* Provided passage:
-----

Table 1 Average recovery efficiencies for samples (%) at the four sites

Results and Discussion

Ambient Air PAH Concentrations

The measured average total (gas + particle) ∑12PAH concentrations were 131 ± 160, 184 ± 276, 73 ± 108, and 27 ± 49 ng/m3 at the traffic (TB), residential (YS), coastal (Mudanya), and semiurban (UUC) site, respectively. The total concentration levels were highest at the YS site, followed by the TB site, the Mudanya site, and the UUC site.

Seasonal average total concentration of PAHs for each site are shown in Fig. 1, whereas the variations of the total PAH concentration levels for each individual compound for the sampling sites are shown in Fig. 2.

Fig. 1
figure 1

Seasonal average total concentrations of PAHs for each site

Fig. 2
figure 2

Particle and gas phase PAH concentration levels for each individual PAH compound

All of the sampling points showed similar PAH compound variation trends and that PAHs were the most abundant compounds. The total PAH concentrations were dominated by the 2- to 4-ring PAHs, namely Phe, Flt and Pyr. The concentration of the greater molecular weight PAHs was low but preferentially enriched in particulates. The highest average total PAH concentration level was measured at the YS sampling site (184 ± 276 ng/m3), and it was approximately seven times greater than the lowest average concentration measured at the UUC sampling site (27 ± 49 ng/m3).

The values measured in the present study were within the range of previously reported values from other sites around the world (Table 2). A wide range of PAH levels have been reported in the literature. The existence of sources as well as the meteorological conditions can play an important role on the levels of PAHs. Some precautions have been effectively implemented to reduce the PAH concentration values in recent years, such as overlapping landfill areas, overlapping stabilization pools that were open to the atmosphere, sludge drying beds and controlling waste burning plants.

Table 2 Total PAH concentrations (ng/m3) measured around the world

The YS sampling site was surrounded by residential areas and small workplaces, which mainly used natural gas and coal as fuel, and different types of materials such as plastic, cotton waste and wood were also used at the YS site for residential heating purposes. The TB sampling site had a heavy traffic load. Mudanya was the coastal sampling site, and the population density of the sampling site increased in the summer months. At this site, natural gas and coal were mainly used for residential heating. The UUC sampling site was relatively far away from sources, and the population density at this sampling site was lower than other sites. Various parameters such as the sampling site characteristics, the population density, the used fuel type, the meteorological conditions, and the removal and evaporation mechanisms can affect the obtained results.

In a study performed by our group at the TB and UUC sites between 2004 and 2005, similar PAHs were investigated, and the total (gas + particle) concentrations (∑12PAH) were calculated as 202 and 113 ng/m3, respectively (Tasdemir and Esen 2007; Vardar et al. 2008). The obtained results showed that the total PAH concentrations at the TB and UUC sampling sites have been decreasing over the years. The increase in natural gas use and strict control measures are thought to have affected the obtained results.

-----

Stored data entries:
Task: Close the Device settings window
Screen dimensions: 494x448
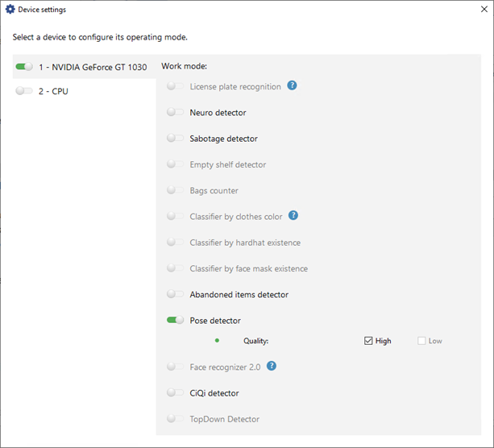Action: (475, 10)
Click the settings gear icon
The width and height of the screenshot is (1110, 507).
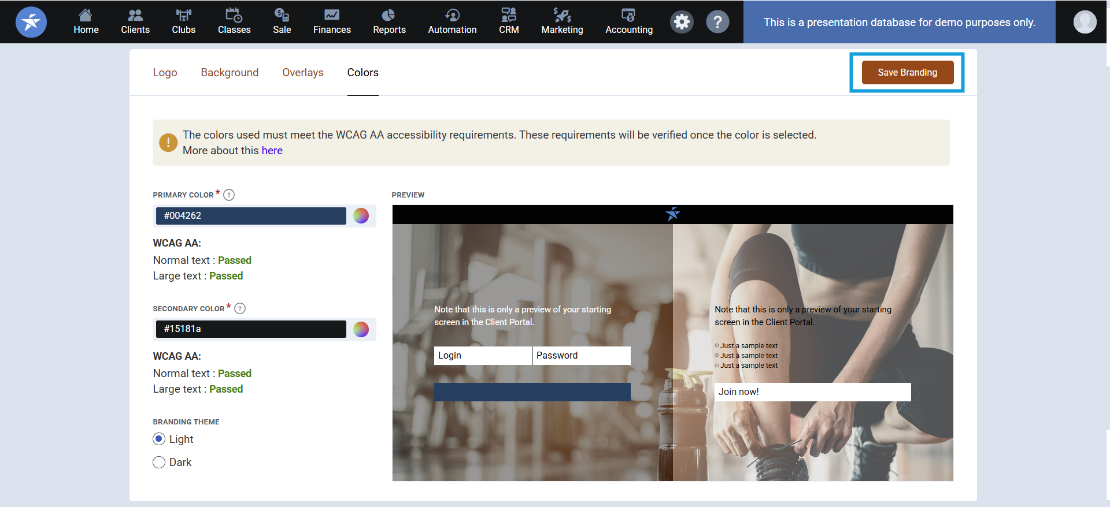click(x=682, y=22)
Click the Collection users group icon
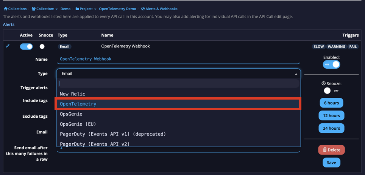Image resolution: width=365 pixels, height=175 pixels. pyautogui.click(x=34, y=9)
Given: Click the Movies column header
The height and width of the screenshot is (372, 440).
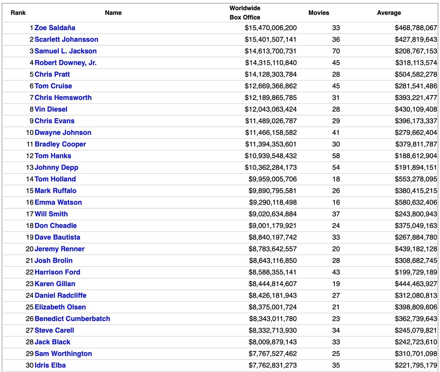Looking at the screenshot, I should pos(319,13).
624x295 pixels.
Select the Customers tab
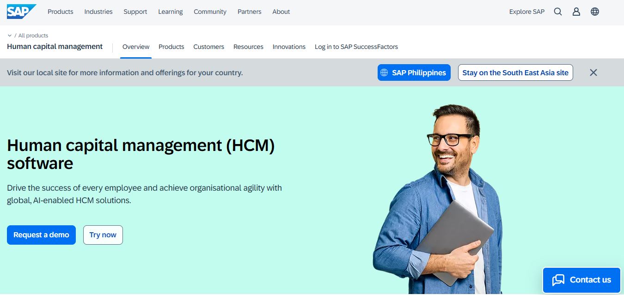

-----

* Aim of the exercise: Output the section of the passage on air PAH concentrations that starts with "Particle and gas" and continues through "sampling site (27 ± 49 ng/m3).", copied word for word.

* Answer section:
Particle and gas phase PAH concentration levels for each individual PAH compound

All of the sampling points showed similar PAH compound variation trends and that PAHs were the most abundant compounds. The total PAH concentrations were dominated by the 2- to 4-ring PAHs, namely Phe, Flt and Pyr. The concentration of the greater molecular weight PAHs was low but preferentially enriched in particulates. The highest average total PAH concentration level was measured at the YS sampling site (184 ± 276 ng/m3), and it was approximately seven times greater than the lowest average concentration measured at the UUC sampling site (27 ± 49 ng/m3).